EXERCISE GOAL
Without changing anything, set down every line shown below.
═══ DATA
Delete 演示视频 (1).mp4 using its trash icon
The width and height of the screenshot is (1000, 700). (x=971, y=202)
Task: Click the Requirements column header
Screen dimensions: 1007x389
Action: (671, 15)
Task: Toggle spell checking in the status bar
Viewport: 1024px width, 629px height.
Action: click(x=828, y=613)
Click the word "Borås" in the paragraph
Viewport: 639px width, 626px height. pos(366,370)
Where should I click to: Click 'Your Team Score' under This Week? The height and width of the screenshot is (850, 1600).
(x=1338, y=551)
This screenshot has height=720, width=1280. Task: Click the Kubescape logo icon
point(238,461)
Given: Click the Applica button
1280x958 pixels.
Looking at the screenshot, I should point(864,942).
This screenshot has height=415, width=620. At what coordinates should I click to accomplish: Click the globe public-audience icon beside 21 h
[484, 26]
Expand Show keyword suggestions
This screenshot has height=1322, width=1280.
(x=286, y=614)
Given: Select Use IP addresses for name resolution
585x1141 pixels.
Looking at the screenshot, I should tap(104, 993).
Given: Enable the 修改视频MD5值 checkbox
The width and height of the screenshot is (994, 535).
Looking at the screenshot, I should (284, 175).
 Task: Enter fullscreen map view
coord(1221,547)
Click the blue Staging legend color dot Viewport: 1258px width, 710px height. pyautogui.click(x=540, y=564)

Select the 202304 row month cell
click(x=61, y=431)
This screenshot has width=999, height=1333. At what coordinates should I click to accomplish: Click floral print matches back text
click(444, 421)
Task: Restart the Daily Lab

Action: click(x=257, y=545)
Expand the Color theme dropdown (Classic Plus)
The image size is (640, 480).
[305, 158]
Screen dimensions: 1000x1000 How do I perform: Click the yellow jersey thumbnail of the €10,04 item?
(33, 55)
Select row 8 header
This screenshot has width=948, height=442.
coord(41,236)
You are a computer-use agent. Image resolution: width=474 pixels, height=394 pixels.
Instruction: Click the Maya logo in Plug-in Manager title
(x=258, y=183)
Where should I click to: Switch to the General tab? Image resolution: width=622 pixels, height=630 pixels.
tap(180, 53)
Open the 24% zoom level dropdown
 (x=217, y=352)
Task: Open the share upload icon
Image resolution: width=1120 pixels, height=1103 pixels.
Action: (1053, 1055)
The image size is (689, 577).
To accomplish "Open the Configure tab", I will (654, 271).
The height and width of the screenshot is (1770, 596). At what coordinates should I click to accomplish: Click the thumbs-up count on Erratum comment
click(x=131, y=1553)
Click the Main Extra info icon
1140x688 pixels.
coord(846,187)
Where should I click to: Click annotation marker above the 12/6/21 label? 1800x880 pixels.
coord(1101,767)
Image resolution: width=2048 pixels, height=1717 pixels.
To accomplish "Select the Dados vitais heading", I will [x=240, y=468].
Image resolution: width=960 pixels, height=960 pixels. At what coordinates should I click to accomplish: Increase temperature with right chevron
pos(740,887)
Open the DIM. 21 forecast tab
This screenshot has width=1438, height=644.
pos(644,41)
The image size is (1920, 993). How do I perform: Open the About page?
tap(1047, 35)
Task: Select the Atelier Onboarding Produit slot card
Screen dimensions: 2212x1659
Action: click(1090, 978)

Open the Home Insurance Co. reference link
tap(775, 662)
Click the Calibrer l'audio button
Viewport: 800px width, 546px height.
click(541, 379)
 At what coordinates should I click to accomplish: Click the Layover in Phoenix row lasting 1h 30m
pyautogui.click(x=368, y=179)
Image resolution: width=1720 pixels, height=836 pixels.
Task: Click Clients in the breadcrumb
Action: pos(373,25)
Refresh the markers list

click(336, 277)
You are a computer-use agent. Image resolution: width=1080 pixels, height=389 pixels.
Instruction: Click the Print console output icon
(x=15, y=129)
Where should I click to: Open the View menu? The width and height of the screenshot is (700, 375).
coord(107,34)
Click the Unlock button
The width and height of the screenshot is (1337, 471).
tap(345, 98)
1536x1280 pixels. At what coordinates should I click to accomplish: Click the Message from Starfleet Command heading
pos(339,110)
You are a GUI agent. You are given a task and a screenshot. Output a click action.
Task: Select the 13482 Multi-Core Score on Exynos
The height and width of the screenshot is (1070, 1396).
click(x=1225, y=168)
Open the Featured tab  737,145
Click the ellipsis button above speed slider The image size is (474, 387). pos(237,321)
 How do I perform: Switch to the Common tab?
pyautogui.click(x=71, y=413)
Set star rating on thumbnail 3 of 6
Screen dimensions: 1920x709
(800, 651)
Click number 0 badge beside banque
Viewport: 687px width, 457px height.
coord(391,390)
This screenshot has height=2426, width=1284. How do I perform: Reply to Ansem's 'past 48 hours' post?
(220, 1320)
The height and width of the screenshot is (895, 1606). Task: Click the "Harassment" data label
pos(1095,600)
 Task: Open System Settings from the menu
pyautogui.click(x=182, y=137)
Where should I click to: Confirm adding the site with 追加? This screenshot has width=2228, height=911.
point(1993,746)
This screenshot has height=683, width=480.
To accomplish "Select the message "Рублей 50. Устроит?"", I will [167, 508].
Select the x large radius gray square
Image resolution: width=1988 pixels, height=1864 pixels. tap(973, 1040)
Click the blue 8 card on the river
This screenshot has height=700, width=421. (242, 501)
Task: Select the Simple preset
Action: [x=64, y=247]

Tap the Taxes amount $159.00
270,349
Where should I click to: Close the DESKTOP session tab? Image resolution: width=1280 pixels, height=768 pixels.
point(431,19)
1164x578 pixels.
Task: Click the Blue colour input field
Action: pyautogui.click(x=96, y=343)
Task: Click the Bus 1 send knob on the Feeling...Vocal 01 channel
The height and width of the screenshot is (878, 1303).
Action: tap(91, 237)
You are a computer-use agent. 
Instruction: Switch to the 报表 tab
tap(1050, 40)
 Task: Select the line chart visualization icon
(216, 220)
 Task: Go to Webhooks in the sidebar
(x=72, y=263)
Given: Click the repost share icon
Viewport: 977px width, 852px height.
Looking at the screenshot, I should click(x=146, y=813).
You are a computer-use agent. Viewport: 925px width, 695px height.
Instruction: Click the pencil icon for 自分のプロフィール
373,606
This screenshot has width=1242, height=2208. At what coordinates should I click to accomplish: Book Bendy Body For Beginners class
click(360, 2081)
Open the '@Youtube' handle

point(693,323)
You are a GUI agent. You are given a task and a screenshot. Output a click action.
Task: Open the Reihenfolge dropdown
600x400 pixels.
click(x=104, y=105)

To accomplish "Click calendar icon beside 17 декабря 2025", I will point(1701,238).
══════
WRITTEN RESPONSE
Delete 演示视频 (1).mp4 using its trash icon
The width and height of the screenshot is (1000, 700). (x=971, y=202)
Task: Click the Requirements column header
Screen dimensions: 1007x389
Action: (671, 15)
Task: Toggle spell checking in the status bar
Viewport: 1024px width, 629px height.
Action: click(x=828, y=613)
Click the word "Borås" in the paragraph
Viewport: 639px width, 626px height. pos(366,370)
Where should I click to: Click 'Your Team Score' under This Week? The height and width of the screenshot is (850, 1600).
(x=1338, y=551)
This screenshot has height=720, width=1280. Task: Click the Kubescape logo icon
point(238,461)
Given: Click the Applica button
1280x958 pixels.
Looking at the screenshot, I should point(864,942).
This screenshot has height=415, width=620. At what coordinates should I click to accomplish: Click the globe public-audience icon beside 21 h
[484, 26]
Expand Show keyword suggestions
This screenshot has height=1322, width=1280.
(x=286, y=614)
Given: Select Use IP addresses for name resolution
585x1141 pixels.
Looking at the screenshot, I should tap(104, 993).
Given: Enable the 修改视频MD5值 checkbox
The width and height of the screenshot is (994, 535).
Looking at the screenshot, I should (284, 175).
 Task: Enter fullscreen map view
coord(1221,547)
Click the blue Staging legend color dot Viewport: 1258px width, 710px height. pyautogui.click(x=540, y=564)

Select the 202304 row month cell
click(x=61, y=431)
This screenshot has width=999, height=1333. At what coordinates should I click to accomplish: Click floral print matches back text
click(444, 421)
Task: Restart the Daily Lab

Action: click(x=257, y=545)
Expand the Color theme dropdown (Classic Plus)
The image size is (640, 480).
[305, 158]
Screen dimensions: 1000x1000 How do I perform: Click the yellow jersey thumbnail of the €10,04 item?
(33, 55)
Select row 8 header
This screenshot has width=948, height=442.
coord(41,236)
You are a computer-use agent. Image resolution: width=474 pixels, height=394 pixels.
Instruction: Click the Maya logo in Plug-in Manager title
(x=258, y=183)
Where should I click to: Switch to the General tab? Image resolution: width=622 pixels, height=630 pixels.
tap(180, 53)
Open the 24% zoom level dropdown
 (x=217, y=352)
Task: Open the share upload icon
Image resolution: width=1120 pixels, height=1103 pixels.
Action: (1053, 1055)
The image size is (689, 577).
To accomplish "Open the Configure tab", I will (654, 271).
The height and width of the screenshot is (1770, 596). At what coordinates should I click to accomplish: Click the thumbs-up count on Erratum comment
click(x=131, y=1553)
Click the Main Extra info icon
1140x688 pixels.
coord(846,187)
Where should I click to: Click annotation marker above the 12/6/21 label? 1800x880 pixels.
coord(1101,767)
Image resolution: width=2048 pixels, height=1717 pixels.
To accomplish "Select the Dados vitais heading", I will [x=240, y=468].
Image resolution: width=960 pixels, height=960 pixels. At what coordinates should I click to accomplish: Increase temperature with right chevron
pos(740,887)
Open the DIM. 21 forecast tab
This screenshot has width=1438, height=644.
pos(644,41)
The image size is (1920, 993). How do I perform: Open the About page?
tap(1047, 35)
Task: Select the Atelier Onboarding Produit slot card
Screen dimensions: 2212x1659
Action: click(1090, 978)

Open the Home Insurance Co. reference link
tap(775, 662)
Click the Calibrer l'audio button
Viewport: 800px width, 546px height.
click(541, 379)
 At what coordinates should I click to accomplish: Click the Layover in Phoenix row lasting 1h 30m
pyautogui.click(x=368, y=179)
Image resolution: width=1720 pixels, height=836 pixels.
Task: Click Clients in the breadcrumb
Action: pos(373,25)
Refresh the markers list

click(336, 277)
You are a computer-use agent. Image resolution: width=1080 pixels, height=389 pixels.
Instruction: Click the Print console output icon
(x=15, y=129)
Where should I click to: Open the View menu? The width and height of the screenshot is (700, 375).
coord(107,34)
Click the Unlock button
The width and height of the screenshot is (1337, 471).
tap(345, 98)
1536x1280 pixels. At what coordinates should I click to accomplish: Click the Message from Starfleet Command heading
pos(339,110)
You are a GUI agent. You are given a task and a screenshot. Output a click action.
Task: Select the 13482 Multi-Core Score on Exynos
The height and width of the screenshot is (1070, 1396).
click(x=1225, y=168)
Open the Featured tab  737,145
Click the ellipsis button above speed slider The image size is (474, 387). pos(237,321)
 How do I perform: Switch to the Common tab?
pyautogui.click(x=71, y=413)
Set star rating on thumbnail 3 of 6
Screen dimensions: 1920x709
(800, 651)
Click number 0 badge beside banque
Viewport: 687px width, 457px height.
coord(391,390)
This screenshot has height=2426, width=1284. How do I perform: Reply to Ansem's 'past 48 hours' post?
(220, 1320)
The height and width of the screenshot is (895, 1606). Task: Click the "Harassment" data label
pos(1095,600)
 Task: Open System Settings from the menu
pyautogui.click(x=182, y=137)
Where should I click to: Confirm adding the site with 追加? This screenshot has width=2228, height=911.
point(1993,746)
This screenshot has height=683, width=480.
To accomplish "Select the message "Рублей 50. Устроит?"", I will [167, 508].
Select the x large radius gray square
Image resolution: width=1988 pixels, height=1864 pixels. tap(973, 1040)
Click the blue 8 card on the river
This screenshot has height=700, width=421. (242, 501)
Task: Select the Simple preset
Action: [x=64, y=247]

Tap the Taxes amount $159.00
270,349
Where should I click to: Close the DESKTOP session tab? Image resolution: width=1280 pixels, height=768 pixels.
point(431,19)
1164x578 pixels.
Task: Click the Blue colour input field
Action: pyautogui.click(x=96, y=343)
Task: Click the Bus 1 send knob on the Feeling...Vocal 01 channel
The height and width of the screenshot is (878, 1303).
Action: tap(91, 237)
You are a computer-use agent. 
Instruction: Switch to the 报表 tab
tap(1050, 40)
 Task: Select the line chart visualization icon
(216, 220)
 Task: Go to Webhooks in the sidebar
(x=72, y=263)
Given: Click the repost share icon
Viewport: 977px width, 852px height.
Looking at the screenshot, I should click(x=146, y=813).
You are a computer-use agent. Viewport: 925px width, 695px height.
Instruction: Click the pencil icon for 自分のプロフィール
373,606
This screenshot has width=1242, height=2208. At what coordinates should I click to accomplish: Book Bendy Body For Beginners class
click(360, 2081)
Open the '@Youtube' handle

point(693,323)
You are a GUI agent. You are given a task and a screenshot. Output a click action.
Task: Open the Reihenfolge dropdown
600x400 pixels.
click(x=104, y=105)

To accomplish "Click calendar icon beside 17 декабря 2025", I will point(1701,238).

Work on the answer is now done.